Dynamics of amnioserosa contraction in pooled wild-type and mutant
Drosophila embryos. (A-C,G-I,M-O) Still images from a
time-lapse movie of a wild-type embryo (A-C; see Movie 1 in the supplementary
material), an enGal4/UAS-spastin-EGFP embryo (G-I; see Movie 2 in the
supplementary material) and an ASGal4/UAS-p35 embryo (M-O; see Movie 3 in the
supplementary material), carrying the ubiECadGFP transgene at 20, 80 and 140
minutes after the start of dorsal closure (DC), defined as the onset of
amnioserosa (AS) contraction. Anterior is to the left in these and all
subsequent images. Cells that undergo basal extrusion (before being reached by
the zippering epidermis) are labelled in red. (D-F) Data are pooled
from four wild-type embryos (orange ribbons). Staging of embryos was by
comparing the morphogenesis of the posterior spiracles. (J-L) Data are
pooled from four different enGal4/UAS-spastin-EGFP embryos (blue ribbons).

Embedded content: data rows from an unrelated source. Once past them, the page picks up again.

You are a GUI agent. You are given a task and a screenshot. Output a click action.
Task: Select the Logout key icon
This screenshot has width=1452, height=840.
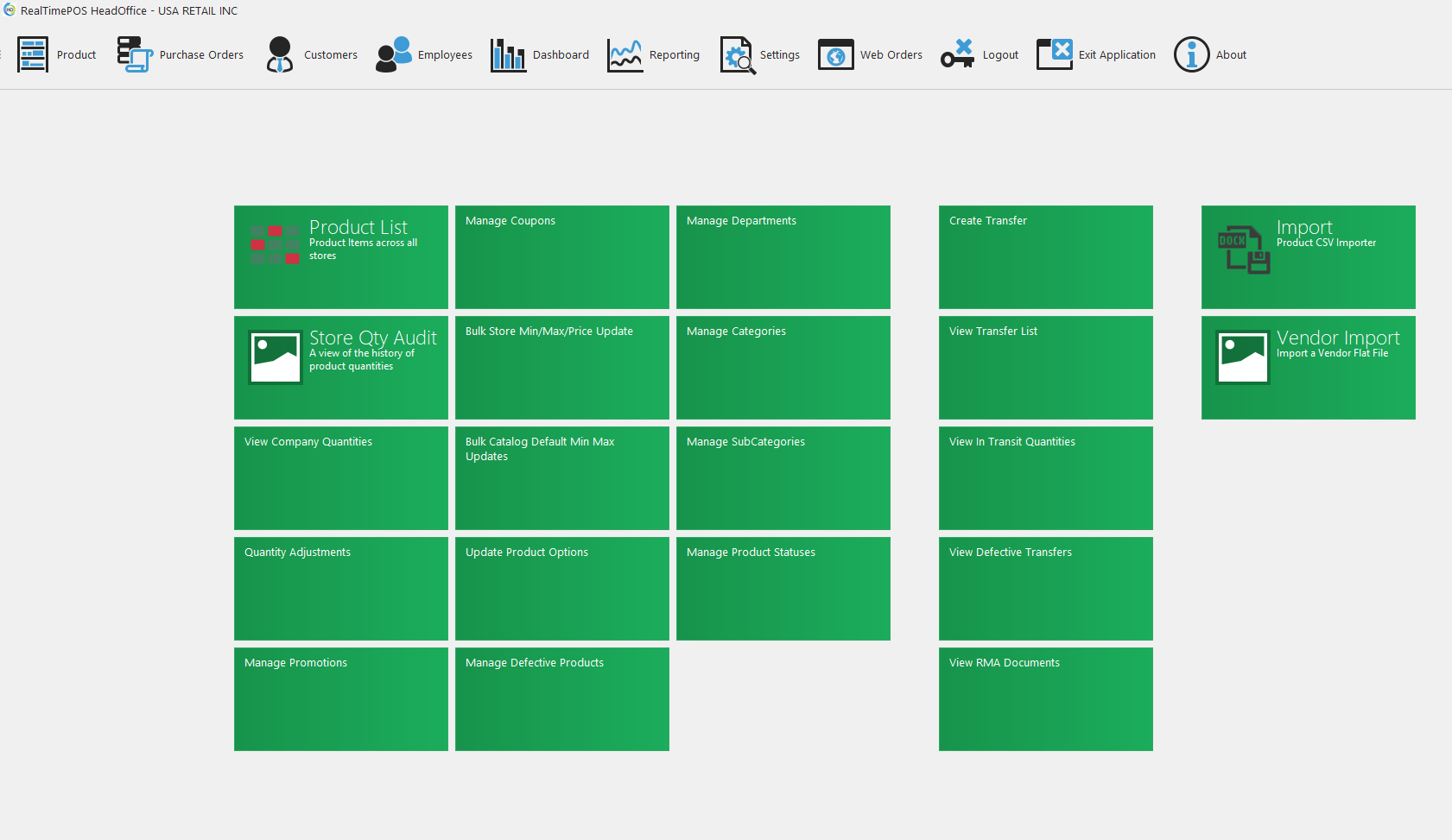[x=980, y=54]
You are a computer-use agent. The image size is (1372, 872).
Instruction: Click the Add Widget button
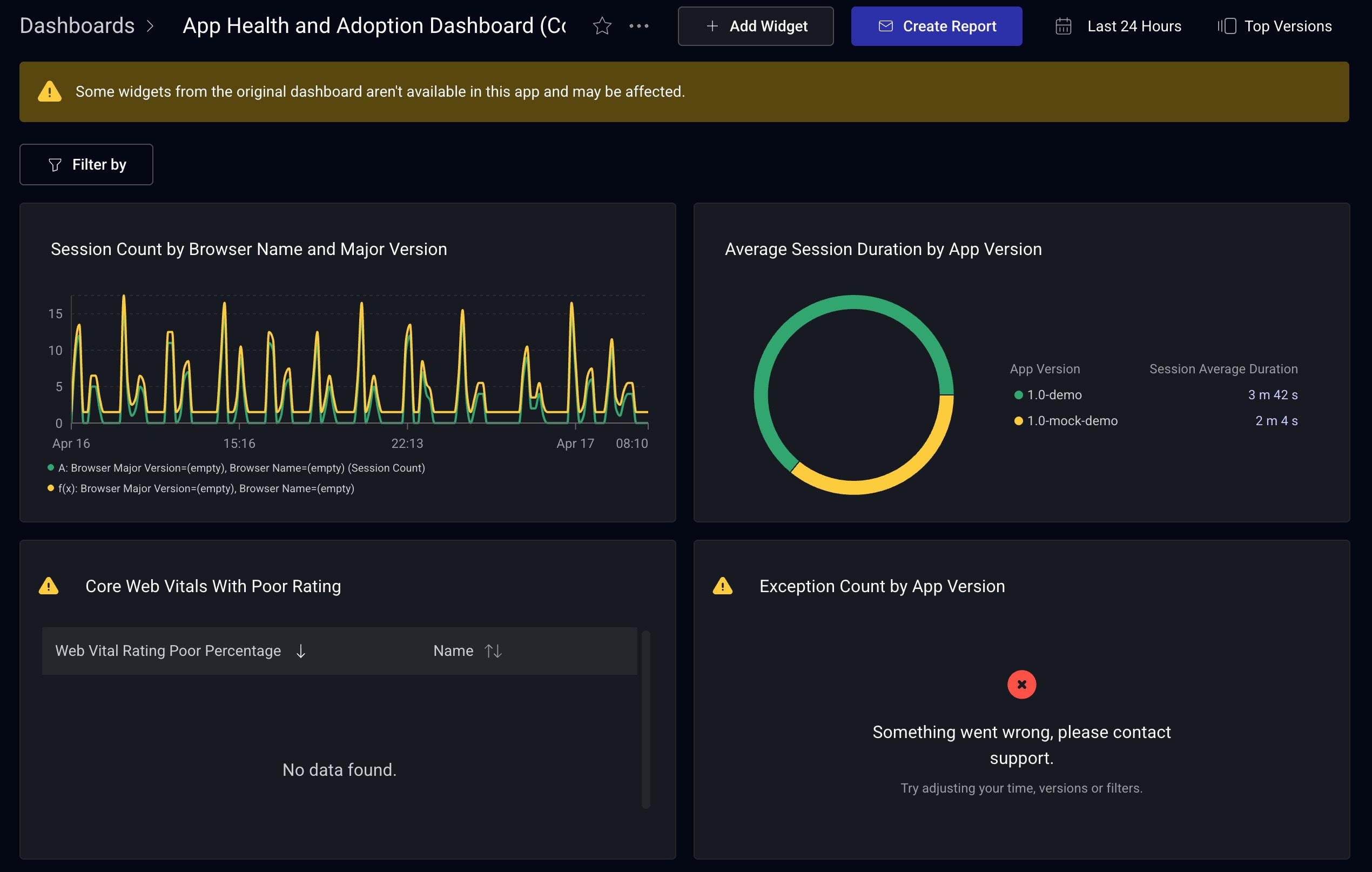(x=756, y=25)
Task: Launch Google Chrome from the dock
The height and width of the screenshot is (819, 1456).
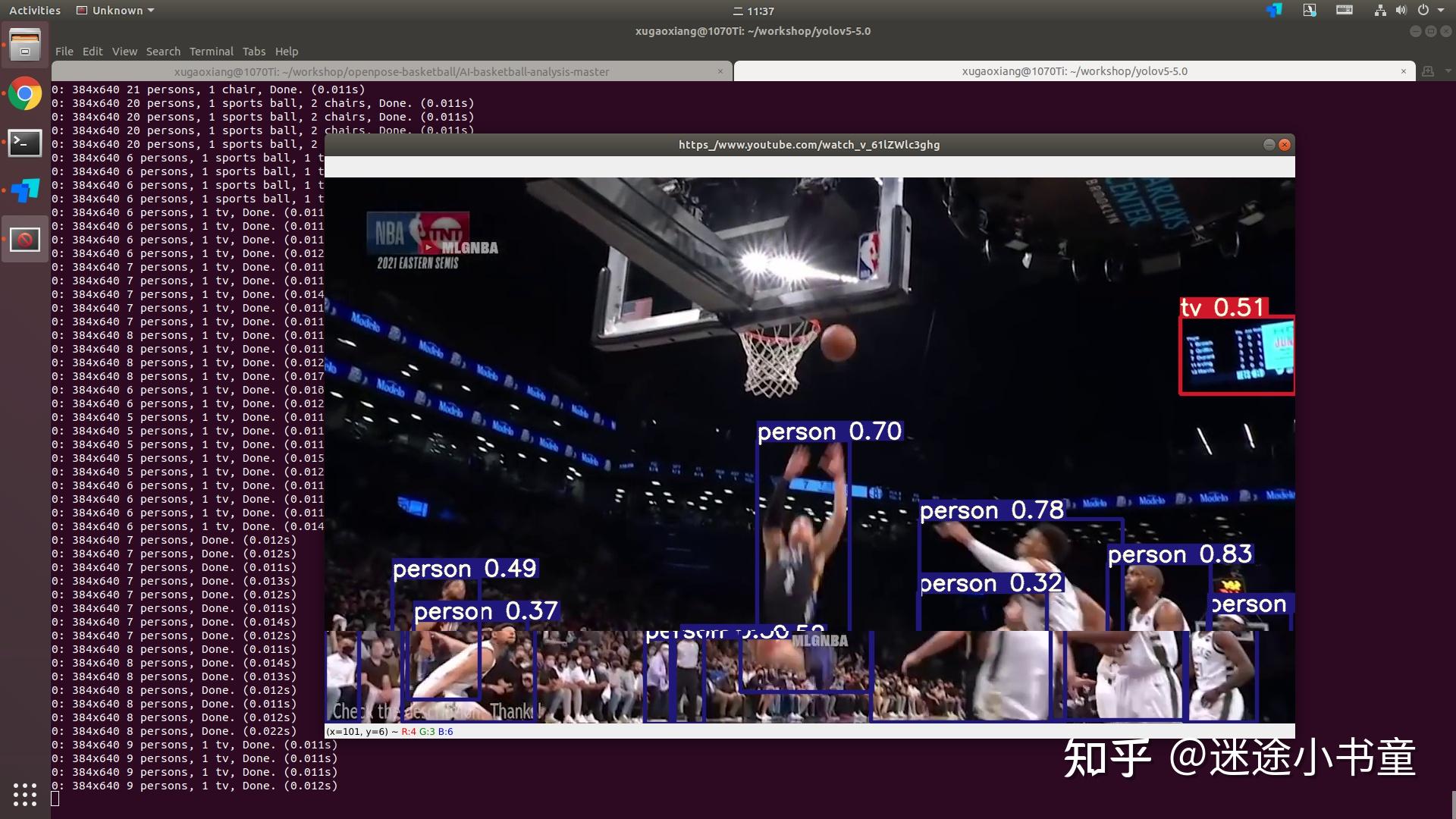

(P-R) Data are pooled from three different ASGal4/UAS-p35 embryos
(magenta ribbons). For the shading code of the ribbons, see Materials and
methods. (D,J,P) Mean apical cell area. (E,K,Q) Proportional rate of change in
apical area of AS cells. In E, the transition from the slow phase (0-70
minutes) to the fast phase (70 minutes to end) is highlighted (dashed red
line). (F,L,R) Cumulative proportional area change. Data from single embryos
are shown in Fig. S1 in the supplementary material. Fluctuations in
contraction rates in K and Q are considered to be noise due to experimental
error and enhanced variability in the phenotype of mutant embryos
(developmental timings are known to be more variable between mutants than
between wild-type embryos). Although fluctuations in apical cell area do exist
at early stages of development (data not shown), they occur on a smaller time
scale than those shown in these graphs.